Magazine Journal intime

Adieu Jean-Luc je t'aimais tant, c'est dur de mourir en été je sais

Publié le 29 août 2012 par Anaïs Valente

J'ai eu il y a quelques semaines une discussion passionnante sur le sujet du deuil (pas joyeuse, la discussion, non, mais passionnante et pleines d'infos utiles), et notamment sur les deuils "interdits" par la société, ou à tout le moins "non reconnus".

Déjà, de nos jours, j'ai pu le constater, un deuil normal, faut que ça aille vite : les gens sont sympas entre le décès et les funérailles, te demandent comment tu vas durant une semaine, puis emballé c'est pesé et oublié.  Il fut un temps où on portait le deuil.  Ça peut sembler ridicule, ces fringues noires, mais je leur trouve, tout bien réfléchi, une certaine utilité.

Mais les deuils interdits, là, y'a intérêt à se taire, à faire semblant de rien, à ne pas exprimer le moindre chagrin. 

Par exemple le deuil d'un animal domestique.  Une personne âgée vivant seule avec son chien-chien et ne voyant que lui de la journée vivra un deuil très difficile lorsque ce dernier rejoindra le paradis des chiens, car toute sa vie s'en verra bouleversée.  Je ne suis pas âgée et je vois autre chose durant ma journée que le rat et la souris dans ma vie, mais clair que, ne vivant qu'avec ces bestioles, leur départ aux paradis des rats et des souris me fera drôlement chialer.  Mais je devrai me taire.  Un animal, c'est un animal, t'as pas à être triste ma chtite Anaïs, sinon tu seras cataloguée malade mentale.
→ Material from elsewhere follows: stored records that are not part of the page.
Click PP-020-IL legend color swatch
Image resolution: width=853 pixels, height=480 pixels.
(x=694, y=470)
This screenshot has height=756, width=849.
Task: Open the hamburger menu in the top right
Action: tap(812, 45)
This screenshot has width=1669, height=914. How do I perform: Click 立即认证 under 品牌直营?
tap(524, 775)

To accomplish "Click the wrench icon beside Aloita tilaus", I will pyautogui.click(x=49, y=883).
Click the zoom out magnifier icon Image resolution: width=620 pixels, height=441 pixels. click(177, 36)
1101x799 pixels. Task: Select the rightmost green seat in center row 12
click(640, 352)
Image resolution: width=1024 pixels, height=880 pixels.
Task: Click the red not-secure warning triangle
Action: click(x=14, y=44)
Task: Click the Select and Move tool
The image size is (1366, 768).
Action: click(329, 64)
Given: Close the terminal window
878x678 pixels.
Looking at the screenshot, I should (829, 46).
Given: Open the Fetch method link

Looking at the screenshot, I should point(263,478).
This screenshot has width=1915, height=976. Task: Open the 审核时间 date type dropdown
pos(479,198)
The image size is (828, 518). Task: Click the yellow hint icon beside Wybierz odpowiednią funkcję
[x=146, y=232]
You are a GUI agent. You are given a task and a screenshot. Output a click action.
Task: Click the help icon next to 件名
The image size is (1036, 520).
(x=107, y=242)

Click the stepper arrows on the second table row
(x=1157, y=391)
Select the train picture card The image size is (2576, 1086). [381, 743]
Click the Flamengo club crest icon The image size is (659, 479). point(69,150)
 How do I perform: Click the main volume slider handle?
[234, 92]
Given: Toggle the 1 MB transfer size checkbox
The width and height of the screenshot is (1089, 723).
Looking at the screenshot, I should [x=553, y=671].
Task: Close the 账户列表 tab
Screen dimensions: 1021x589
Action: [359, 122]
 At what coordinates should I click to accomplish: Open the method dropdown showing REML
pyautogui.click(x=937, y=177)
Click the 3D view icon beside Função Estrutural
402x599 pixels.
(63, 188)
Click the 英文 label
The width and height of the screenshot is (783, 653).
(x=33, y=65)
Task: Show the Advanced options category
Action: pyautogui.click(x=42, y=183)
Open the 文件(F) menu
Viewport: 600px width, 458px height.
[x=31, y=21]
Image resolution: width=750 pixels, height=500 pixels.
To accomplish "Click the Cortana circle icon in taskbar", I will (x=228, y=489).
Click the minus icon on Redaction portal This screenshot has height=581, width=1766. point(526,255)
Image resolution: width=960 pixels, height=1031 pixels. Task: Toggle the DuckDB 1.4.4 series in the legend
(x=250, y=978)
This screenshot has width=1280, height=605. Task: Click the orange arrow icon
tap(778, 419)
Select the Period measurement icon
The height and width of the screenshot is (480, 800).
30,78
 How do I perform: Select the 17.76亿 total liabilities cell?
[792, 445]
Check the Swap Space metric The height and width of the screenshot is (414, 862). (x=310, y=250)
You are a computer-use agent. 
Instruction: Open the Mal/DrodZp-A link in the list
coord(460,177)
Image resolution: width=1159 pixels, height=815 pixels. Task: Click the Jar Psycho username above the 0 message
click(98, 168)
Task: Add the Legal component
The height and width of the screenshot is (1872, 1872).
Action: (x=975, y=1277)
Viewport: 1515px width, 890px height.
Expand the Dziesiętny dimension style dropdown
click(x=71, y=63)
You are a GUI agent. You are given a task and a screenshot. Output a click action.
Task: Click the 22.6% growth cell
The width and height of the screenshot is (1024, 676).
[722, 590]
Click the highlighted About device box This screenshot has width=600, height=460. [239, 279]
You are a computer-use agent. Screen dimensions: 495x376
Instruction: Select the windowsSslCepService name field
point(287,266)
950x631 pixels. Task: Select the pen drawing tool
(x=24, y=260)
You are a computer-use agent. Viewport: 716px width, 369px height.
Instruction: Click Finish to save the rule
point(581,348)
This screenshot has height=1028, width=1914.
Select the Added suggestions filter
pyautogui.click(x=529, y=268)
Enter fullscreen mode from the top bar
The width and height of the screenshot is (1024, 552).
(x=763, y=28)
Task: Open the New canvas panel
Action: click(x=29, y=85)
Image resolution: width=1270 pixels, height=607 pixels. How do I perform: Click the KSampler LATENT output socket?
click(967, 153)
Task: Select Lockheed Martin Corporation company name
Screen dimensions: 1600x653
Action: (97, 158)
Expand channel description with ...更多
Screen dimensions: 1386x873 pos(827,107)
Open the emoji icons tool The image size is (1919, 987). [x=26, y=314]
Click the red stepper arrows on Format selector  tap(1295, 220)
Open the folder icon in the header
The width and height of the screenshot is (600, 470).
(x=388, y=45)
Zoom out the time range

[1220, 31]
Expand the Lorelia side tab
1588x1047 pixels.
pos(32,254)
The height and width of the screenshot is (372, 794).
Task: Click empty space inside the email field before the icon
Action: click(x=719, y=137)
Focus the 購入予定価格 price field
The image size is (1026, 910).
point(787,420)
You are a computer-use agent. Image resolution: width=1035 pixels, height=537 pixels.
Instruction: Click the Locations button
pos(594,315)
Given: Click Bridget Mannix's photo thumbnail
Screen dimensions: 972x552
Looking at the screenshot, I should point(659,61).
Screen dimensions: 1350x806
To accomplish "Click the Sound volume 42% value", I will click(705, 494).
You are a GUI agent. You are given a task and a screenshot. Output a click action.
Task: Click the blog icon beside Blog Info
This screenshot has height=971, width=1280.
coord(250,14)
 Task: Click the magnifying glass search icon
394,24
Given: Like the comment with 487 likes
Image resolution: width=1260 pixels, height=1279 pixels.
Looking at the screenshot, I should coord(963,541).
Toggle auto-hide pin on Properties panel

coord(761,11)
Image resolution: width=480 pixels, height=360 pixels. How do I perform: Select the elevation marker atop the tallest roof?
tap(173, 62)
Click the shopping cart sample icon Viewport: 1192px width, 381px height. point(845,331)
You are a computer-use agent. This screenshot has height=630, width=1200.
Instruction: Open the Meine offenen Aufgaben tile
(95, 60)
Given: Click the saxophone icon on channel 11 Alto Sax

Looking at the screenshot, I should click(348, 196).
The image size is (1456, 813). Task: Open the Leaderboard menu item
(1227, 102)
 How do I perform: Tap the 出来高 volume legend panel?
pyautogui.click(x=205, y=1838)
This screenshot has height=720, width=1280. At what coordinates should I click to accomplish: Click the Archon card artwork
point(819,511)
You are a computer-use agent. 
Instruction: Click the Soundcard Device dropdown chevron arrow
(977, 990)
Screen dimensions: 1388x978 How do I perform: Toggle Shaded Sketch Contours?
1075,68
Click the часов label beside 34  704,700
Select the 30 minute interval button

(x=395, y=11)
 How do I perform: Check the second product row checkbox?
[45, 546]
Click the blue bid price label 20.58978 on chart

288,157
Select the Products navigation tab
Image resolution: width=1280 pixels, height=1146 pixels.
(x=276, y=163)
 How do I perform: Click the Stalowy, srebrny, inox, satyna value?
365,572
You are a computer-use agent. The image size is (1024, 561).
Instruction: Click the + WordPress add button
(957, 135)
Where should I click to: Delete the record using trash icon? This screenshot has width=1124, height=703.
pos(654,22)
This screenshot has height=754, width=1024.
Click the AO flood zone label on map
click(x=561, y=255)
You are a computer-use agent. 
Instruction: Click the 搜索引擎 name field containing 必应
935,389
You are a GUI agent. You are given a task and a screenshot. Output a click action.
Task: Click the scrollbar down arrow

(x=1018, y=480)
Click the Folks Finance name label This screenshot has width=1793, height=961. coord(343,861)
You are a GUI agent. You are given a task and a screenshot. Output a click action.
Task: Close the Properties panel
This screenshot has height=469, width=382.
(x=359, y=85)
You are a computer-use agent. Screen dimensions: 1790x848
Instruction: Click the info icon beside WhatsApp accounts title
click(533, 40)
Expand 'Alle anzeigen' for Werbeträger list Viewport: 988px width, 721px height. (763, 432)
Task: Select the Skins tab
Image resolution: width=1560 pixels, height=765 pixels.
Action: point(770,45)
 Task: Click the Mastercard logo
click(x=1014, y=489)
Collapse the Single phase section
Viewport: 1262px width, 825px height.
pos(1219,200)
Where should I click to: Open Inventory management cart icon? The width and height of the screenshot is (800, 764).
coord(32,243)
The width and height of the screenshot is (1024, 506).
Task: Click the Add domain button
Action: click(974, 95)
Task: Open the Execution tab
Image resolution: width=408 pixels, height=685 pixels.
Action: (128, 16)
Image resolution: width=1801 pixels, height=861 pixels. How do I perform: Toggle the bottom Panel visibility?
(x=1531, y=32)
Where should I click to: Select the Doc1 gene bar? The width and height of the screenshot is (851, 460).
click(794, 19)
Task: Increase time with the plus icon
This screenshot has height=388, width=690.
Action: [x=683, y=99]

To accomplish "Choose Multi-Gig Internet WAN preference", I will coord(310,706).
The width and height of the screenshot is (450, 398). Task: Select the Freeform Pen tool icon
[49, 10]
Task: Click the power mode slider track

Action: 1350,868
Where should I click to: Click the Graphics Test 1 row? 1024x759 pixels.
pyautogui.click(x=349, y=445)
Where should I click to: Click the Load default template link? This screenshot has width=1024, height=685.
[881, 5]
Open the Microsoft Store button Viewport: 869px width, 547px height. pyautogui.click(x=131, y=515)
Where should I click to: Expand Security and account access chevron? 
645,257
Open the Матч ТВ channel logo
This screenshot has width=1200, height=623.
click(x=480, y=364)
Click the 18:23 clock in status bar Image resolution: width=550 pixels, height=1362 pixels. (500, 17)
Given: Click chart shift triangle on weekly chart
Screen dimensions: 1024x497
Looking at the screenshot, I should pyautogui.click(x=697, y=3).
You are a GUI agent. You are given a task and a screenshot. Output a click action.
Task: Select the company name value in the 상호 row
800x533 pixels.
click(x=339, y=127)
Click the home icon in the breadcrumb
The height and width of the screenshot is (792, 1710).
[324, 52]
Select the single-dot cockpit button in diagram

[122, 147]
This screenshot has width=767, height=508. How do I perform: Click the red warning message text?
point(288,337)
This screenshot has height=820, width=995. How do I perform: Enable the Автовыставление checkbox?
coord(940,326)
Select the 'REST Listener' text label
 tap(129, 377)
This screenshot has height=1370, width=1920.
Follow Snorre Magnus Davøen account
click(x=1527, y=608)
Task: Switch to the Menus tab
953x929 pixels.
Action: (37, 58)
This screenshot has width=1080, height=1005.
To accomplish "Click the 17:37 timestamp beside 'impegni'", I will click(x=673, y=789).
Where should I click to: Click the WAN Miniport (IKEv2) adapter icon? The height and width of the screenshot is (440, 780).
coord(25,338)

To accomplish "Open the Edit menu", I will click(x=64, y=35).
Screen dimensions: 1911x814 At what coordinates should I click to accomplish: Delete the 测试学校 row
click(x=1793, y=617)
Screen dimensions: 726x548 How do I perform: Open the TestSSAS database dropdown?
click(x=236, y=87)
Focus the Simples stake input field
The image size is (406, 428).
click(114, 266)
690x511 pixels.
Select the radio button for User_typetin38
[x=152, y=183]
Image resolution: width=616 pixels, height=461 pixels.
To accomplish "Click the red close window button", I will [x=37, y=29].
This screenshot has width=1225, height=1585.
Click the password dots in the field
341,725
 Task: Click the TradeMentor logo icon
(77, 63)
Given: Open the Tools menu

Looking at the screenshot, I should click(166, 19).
Autre exemple dont j'ignorais tout, et qui m'a vachement interpelée : le deuil d'une célébrité.  Spontanément, il semble ridicule de vivre un deuil suite au d'une star, qu'on ne connaît que via son petit ou grand écran ou sur papier glacé.  Et pourtant, en y repensant, je me suis souvenue de mes quinze jours de grippe y'aura bientôt deux ans.  Quinze jours à vivre avec Sophie Davant, matin, midi et soir.  Ainsi qu'avec Nagui, d'ailleurs.  Passque j'étais pas cap de bouger, de lire, de quoi que ce soit, et que seule la télé me tenait compagnie, vu ma contagiosité.  Et je me souviens m'être fait la réflexion, avec horreur, que certaines personnes ne voyaient que Sophie Davant de toute leur journée, et ce jour après jour après jour après jour.  Et j'ai pu alors comprendre combien la disparition d'une personnalité de la télé pouvait constituer un deuil.  Bon, moi, j'ai maté les émissions de Sophie quinze jours seulement, mais j'imagine une personne totalement esseulée, pour qui Sophie deviendrait quasiment un membre de la famille par substitution…  Une relation unilatérale, mais ô combien importante.

J'ai longuement repensé à cette discussion sur le deuil hier, en regardant l'émission hommage à Delarue, "Toute son histoire".  Surtout en braillant comme un veau durant plus de deux heures, en revoyant tous ces extraits de plus de vingt-cinq ans de télé, ces fous rires, ces moments d'émotion.  Et ces témoignages de ceux qui l'ont connu et aimé, notamment Frédéric Mitterrand, que je n'imaginais pas si émouvant.  Tous ces invités les larmes plein les yeux ne pouvaient pas me laisser indifférente.  Alors j'ai braillé, braillé et braillé encore, au grand dam de mes mouchoirs inondés.  Surtout lors de cet extrait d'une spéciale consacrée au cancer, en 2008, où témoignait Bernard Gireaudeau.  Même quand c'était drôle, je braillais encore et encore.

Et de me rendre compte que j'arrive à un âge où la chaise musicale commence à bosser ferme, à un âge où les stars de mon enfance ou de mon adolescence s'en vont petit à petit, à un âge où les générations "supérieures" de ma famille ne sont déjà plus de ce monde.  Et de réaliser que, durant quinze ans, finalement, j'ai eu rendez-vous avec Jean-Luc Delarue chaque mercredi soir, un rendez-vous à ne pas manquer, quel que soit le sujet.  On a beau faire, on a beau dire, ça crée un lien.  Et de me dire que cette sensation de tristesse intense, de vide bizarre, que ces larmes que j'ai versées au point d'en devenir rouge tomate, c'était finalement comme un petit bout de ce deuil "interdit".  Bien sûr, ma vie n'est pas chamboulée, elle ne va pas fondamentalement subir les conséquences de son décès, mais ça me fait une sorte de manque, c'est tout un pan de mon passé qui s'en est allé avec lui, et la nostalgie se mêle au chagrin quand je me dis qu'il est déjà ailleurs, chais pas où, mais ailleurs.